葉が少なくて、元気がないですね。先月から今日に至るまでの途中経過を見ていないので、詳しい要因について断定することはできませんが、葉が少ないために光合成が行われず、生育していないようです。今ついているミニトマトは赤くなり、収穫することはできますが、残念ですがこれ以上草丈は伸びず、このまま枯れていくと思います。
確かに、1カ月前と比べると実は赤く色づいていますが、草丈は大きく変化していません。一見、大きな問題はないように見えますが、本来なら人の背丈を超えるほどに生長し、アーチ形の支柱に沿ってミニトマトのアーチができる予定でした。

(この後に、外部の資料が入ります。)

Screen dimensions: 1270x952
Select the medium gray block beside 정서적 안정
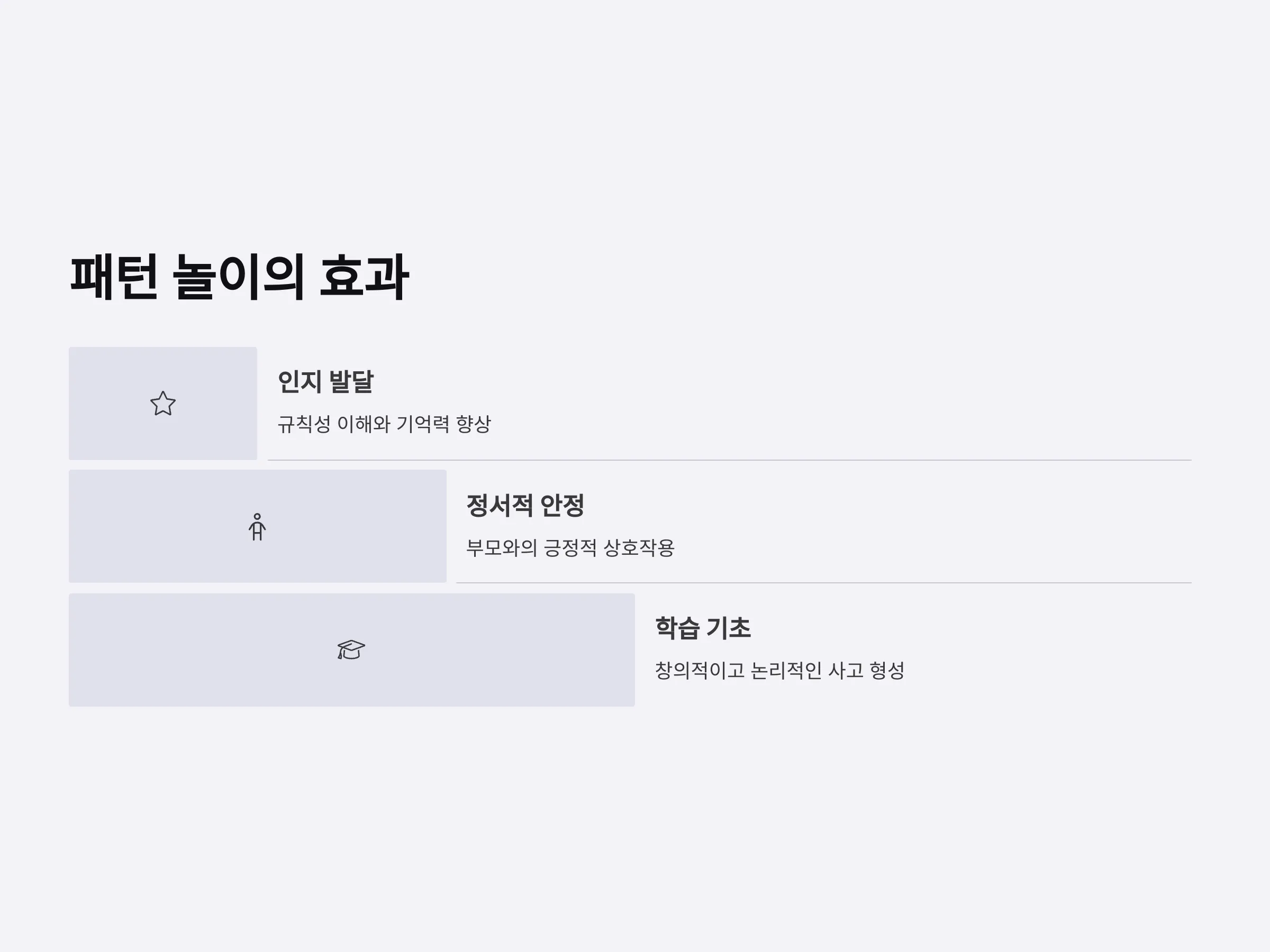(258, 526)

おそらく葉を取り過ぎてしまったのだと思います。基本的に黄色くなり古くなった葉は、そのまま残しておいても光合成ができないので、不要な葉として取り除きます。しかし、なんらかのトラブル発生(悪天候や生理障害、病害虫)によって葉が黄色くなった際は、それらを改善するための対策が不可欠です。でも、家庭菜園初心者にとって、トラブルに対して臨機応変に対応することは難しいかと思います。こうして収穫までこぎつけたのですから、家庭菜園初挑戦としてOKではないでしょうか。

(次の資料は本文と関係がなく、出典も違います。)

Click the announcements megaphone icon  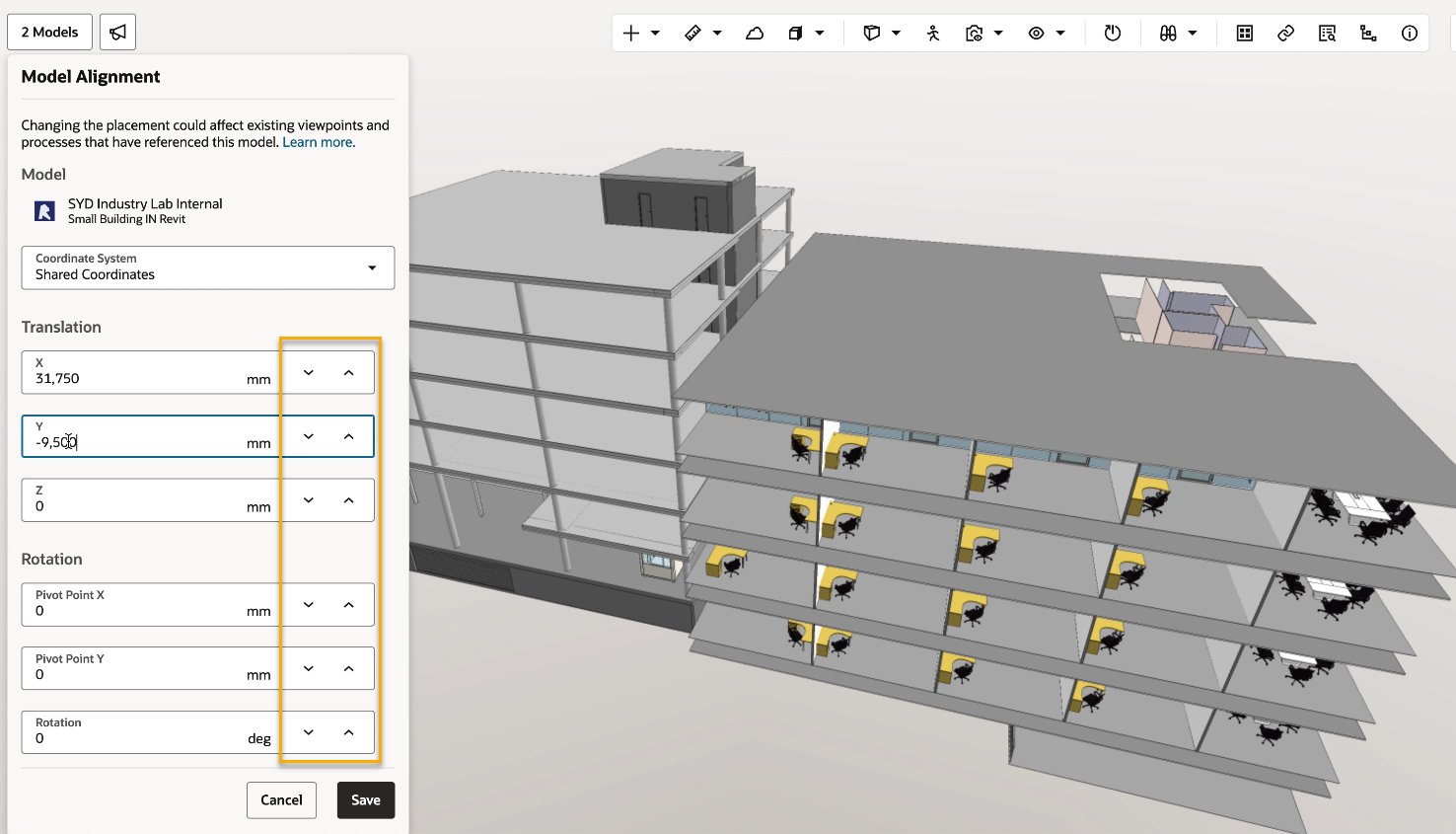117,33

生理障害は、作物にとって適さない温度や光、水分、土壌などの栽培環境によって、正常な生育ができなくなることで起こります。例えば、日ごろの管理では、肥料の与え過ぎや養分不足、水の与え過ぎや過乾燥などが生理障害を招く主な要因です。そして、生理障害によって生育が弱まった作物は、健全なものに比べて病害虫の被害も受けやすくなります。
sanaさんからのアドバイス
確かに作物を育てるのは人ですが、太陽の光や恵みの雨など自然の助けがなければ作物は大きく育ちません。初めから完璧な栽培を目指そうとすると疲れてしまうので、こうして収穫までたどり着けたことをお子さんと一緒に喜び、もぎたての野菜のおいしさを味わってください。
ちょっと失敗したのは残念ですが、来年リベンジします!
トマト、ミニトマトの病気、病害虫についてはこちらをチェック
まっすぐで大きなキュウリが実った!

写真提供:HAHA PROJECT
前回は小さくて曲がった実をつけていたキュウリ。1カ月経って、いっそうつるを伸ばし、葉を広げて支柱に沿って生長していました。そして、そこには大きくてまっすぐな実がついていました。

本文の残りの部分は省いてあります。